While Clint can give a mean back rub when he's so inclined, he's not trained in the arts of hitting the right pressure points that help the body release natural pain relievers. AND, men often have a difficult time seeing their lovely wives going through so much they should since they caused the condition! (JK).

Now, I'll say that a Doula can very well compliment a husband. She can teach him/show him what to do for his wife, enhancing the experience. And that, well, that's sort of what I'm looking for.

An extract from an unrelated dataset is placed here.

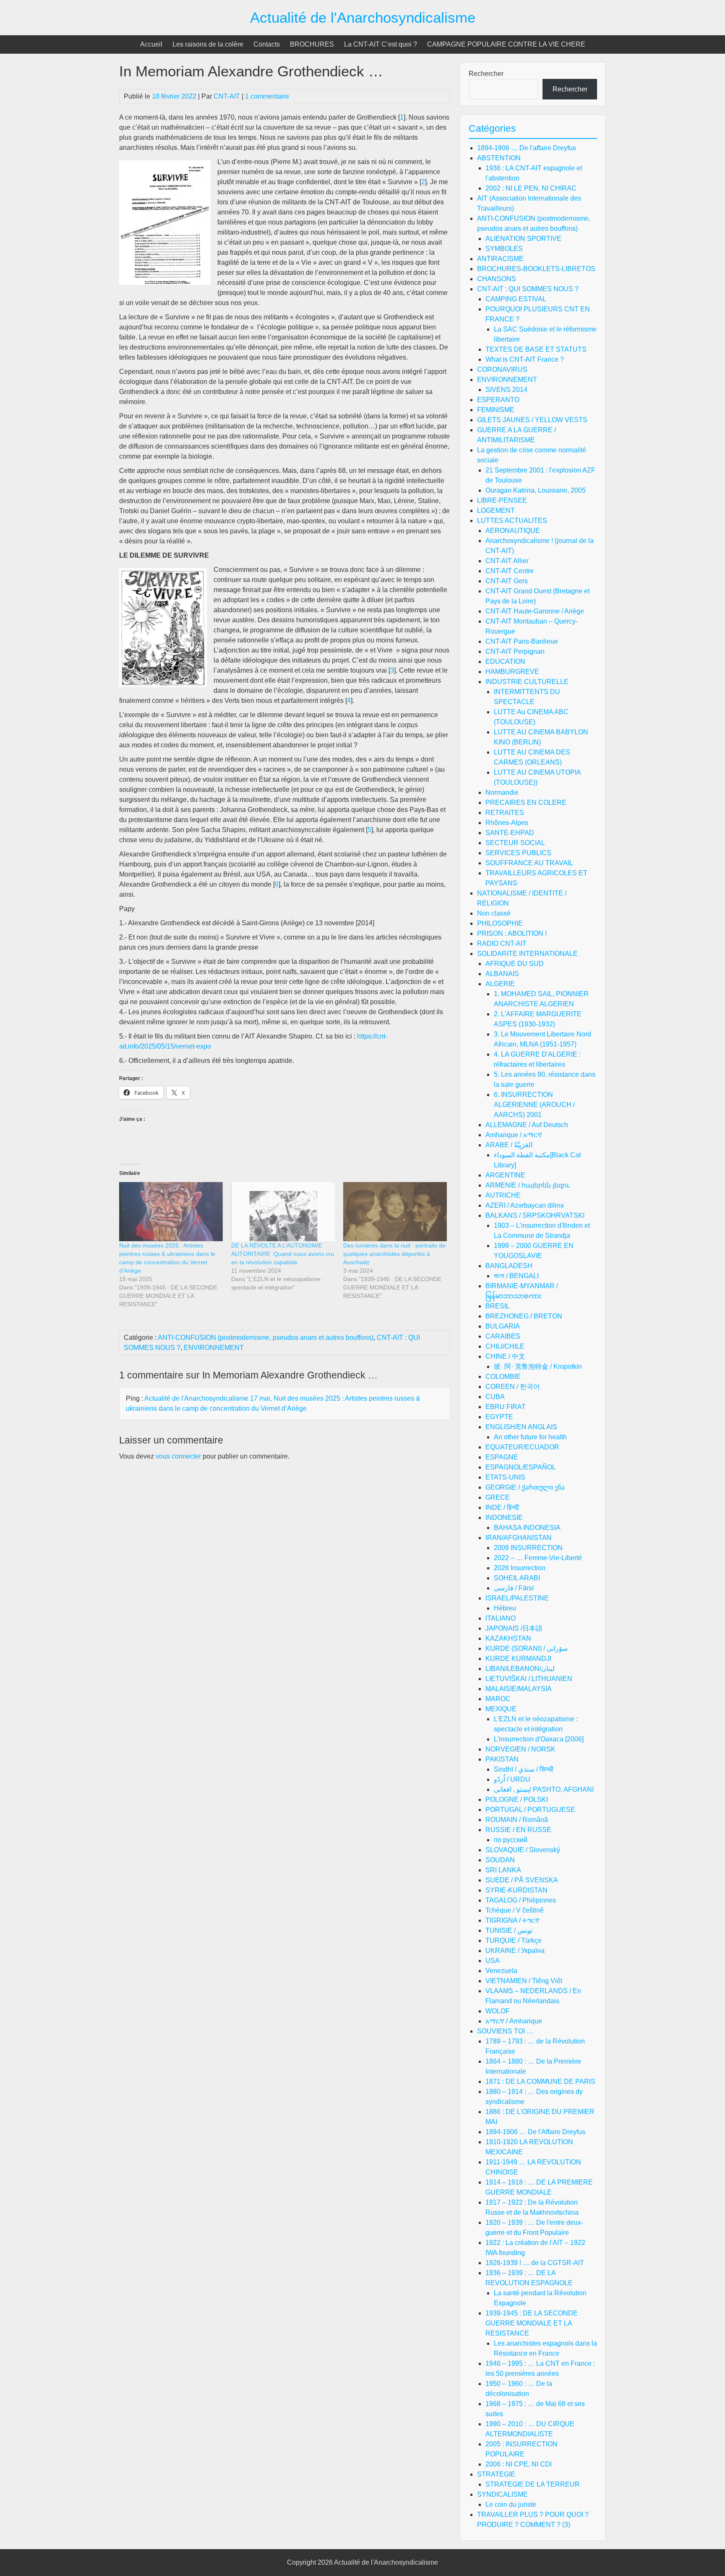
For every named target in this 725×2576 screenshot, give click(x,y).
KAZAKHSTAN (508, 1638)
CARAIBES (502, 1336)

Here's the thing. I know more this time around. That's obvious...I've been through it once. And while I had a birth plan the first time, I was easily talked out of what I knew I wanted. And so, I have very strong, solid, immoveable opinions this time.
  • I will not be induced until 42 weeks unless there is a strong medical reason
  • I will not receive Pitocin  if they feel my labor is going too long
  • I will not be confined to a bed and I will request for forego an IV
  • I will not submit to a c-section just because things aren't going quickly enough
  • I will not have an Epidural
  • I will have skin-to-skin contact immediately. This means before a Vitamin K shot or eye gel application
  • I will breastfeed my child immediately. 
The other great thing about a Doula is that while things are going crazy and you're sighing a huge sigh of relief for having just pushed out a child, your Doula can/will make sure your wishes are carried out. And that is a relief to me!

And so, I hired a Doula. We meet with her in a couple weeks. I am excited!


  1. Given how many of your wishes weren't carried out with round one, I can't blame you a bit!

  2. you are becoming a hippy. just kidding. i hope that it's everything you want. going through labor is stressful enough without the extra worries.

  3. You know I fully support you 100% and I don't care what anyone says its not hippie to want to have your baby natural - ITS NORMAL.

    Drugs and Fear are the enemy here.

    XO, Rach

  4. It sounds like a great plan. If I knew 33 years ago what I know today things may have been different. Of course today the knowledge is better and easy to research. It was a long labor and I never went past 8. Had an emergency c-section. I did have an epidural with my second child and it was fine but it was a repeat c-section. At least when we have some grandbabies someday I know things that will help. I have also heard that you should wait awhile before the cord is cut because there are things that happen after birth that help the baby. You may want to check that out. Sounds like you will be very prepared for this birth.

  5. Katie, I don't know if you've seen it but The Business of Being Born in amazing! SO eye opening. Very pro-homebirth and midwife, but the model of care recommended is right in line with what you want. The book that (kind of) goes along with the film is Your Best Birth, by Abby Epstein and Ricki Lake. Equally amazing, and goes into a lot of facts about your options that you may or may not think about. I HIGHLY recommend them both. Also, Ina Mae Gaskin's books are supposed to be really good.

  6. I had a terrible labor and delivery with Bree, so bad that it's one of the reasons why I'm done with having kids. I almost died, Bree though, stayed healthy as a horse which I'm grateful for. Epidural stopped working, and then I had to have an emergency c-section because Bree's head couldn't get through. When they gave me the spinal block for the c-section, it moved up instead of down therefore paralyzing me. I couldn't breathe, nor could I move or talk to tell anyone that I couldn't breathe. They ended up putting me on oxygen, giving me and shot and knocking me out. Bree was born at 11:21 pm and I didn't come out of my coma until two that morning. Which means Bree got to see everyone and their mother before she saw or heard me. I can imagine it was pretty terrifying for Bree, and it was equally as terrifying for me. I would have gone natural had I know that the epidural wasn't going to work in the first place, but the c-section would have not have been avoided. My tail bone was pushed forward, keeping Bree getting her head past, plus she was head up instead of down. It was pretty bad though, and I wouldn't go through it again...I hope the second one goes much, much better for you.

  7. I know a ton of ladies who have used doulas they're super common in the military community since so many women deliver without a spouse.